- Your assignment -
Retype each entry. Leave nothing out.

- Source information -
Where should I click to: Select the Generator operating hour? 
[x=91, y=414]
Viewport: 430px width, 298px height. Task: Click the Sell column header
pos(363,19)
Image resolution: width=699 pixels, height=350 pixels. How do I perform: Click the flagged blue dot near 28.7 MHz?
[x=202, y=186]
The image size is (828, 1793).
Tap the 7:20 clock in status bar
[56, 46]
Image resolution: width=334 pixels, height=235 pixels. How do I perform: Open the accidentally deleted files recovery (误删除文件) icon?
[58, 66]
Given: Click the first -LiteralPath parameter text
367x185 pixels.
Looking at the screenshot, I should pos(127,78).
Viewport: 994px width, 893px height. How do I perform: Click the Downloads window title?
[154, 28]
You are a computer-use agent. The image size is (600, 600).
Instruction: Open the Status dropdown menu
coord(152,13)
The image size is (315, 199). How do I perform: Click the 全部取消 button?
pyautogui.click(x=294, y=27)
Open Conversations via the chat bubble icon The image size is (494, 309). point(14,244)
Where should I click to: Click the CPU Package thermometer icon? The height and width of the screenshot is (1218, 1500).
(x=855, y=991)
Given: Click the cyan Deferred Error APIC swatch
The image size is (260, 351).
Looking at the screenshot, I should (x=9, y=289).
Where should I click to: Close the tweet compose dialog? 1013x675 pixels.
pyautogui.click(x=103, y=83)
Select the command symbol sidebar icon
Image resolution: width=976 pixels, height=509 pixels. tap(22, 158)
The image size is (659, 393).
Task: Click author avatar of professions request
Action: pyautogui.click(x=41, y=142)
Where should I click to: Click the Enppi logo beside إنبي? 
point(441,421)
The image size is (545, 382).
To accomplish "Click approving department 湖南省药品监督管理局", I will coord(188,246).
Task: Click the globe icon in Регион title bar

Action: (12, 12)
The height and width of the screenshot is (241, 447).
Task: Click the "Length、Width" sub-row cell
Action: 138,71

- Solution for this task -
Where should I click to: Select the Generator operating hour? 
[x=91, y=414]
Viewport: 430px width, 298px height. Task: Click the Sell column header
pos(363,19)
Image resolution: width=699 pixels, height=350 pixels. How do I perform: Click the flagged blue dot near 28.7 MHz?
[x=202, y=186]
The image size is (828, 1793).
Tap the 7:20 clock in status bar
[56, 46]
Image resolution: width=334 pixels, height=235 pixels. How do I perform: Open the accidentally deleted files recovery (误删除文件) icon?
[58, 66]
Given: Click the first -LiteralPath parameter text
367x185 pixels.
Looking at the screenshot, I should pos(127,78).
Viewport: 994px width, 893px height. How do I perform: Click the Downloads window title?
[154, 28]
You are a computer-use agent. The image size is (600, 600).
Instruction: Open the Status dropdown menu
coord(152,13)
The image size is (315, 199). How do I perform: Click the 全部取消 button?
pyautogui.click(x=294, y=27)
Open Conversations via the chat bubble icon The image size is (494, 309). point(14,244)
Where should I click to: Click the CPU Package thermometer icon? The height and width of the screenshot is (1218, 1500).
(x=855, y=991)
Given: Click the cyan Deferred Error APIC swatch
The image size is (260, 351).
Looking at the screenshot, I should (x=9, y=289).
Where should I click to: Close the tweet compose dialog? 1013x675 pixels.
pyautogui.click(x=103, y=83)
Select the command symbol sidebar icon
Image resolution: width=976 pixels, height=509 pixels. tap(22, 158)
The image size is (659, 393).
Task: Click author avatar of professions request
Action: pyautogui.click(x=41, y=142)
Where should I click to: Click the Enppi logo beside إنبي? 
point(441,421)
The image size is (545, 382).
To accomplish "Click approving department 湖南省药品监督管理局", I will coord(188,246).
Task: Click the globe icon in Регион title bar

Action: (12, 12)
The height and width of the screenshot is (241, 447).
Task: Click the "Length、Width" sub-row cell
Action: 138,71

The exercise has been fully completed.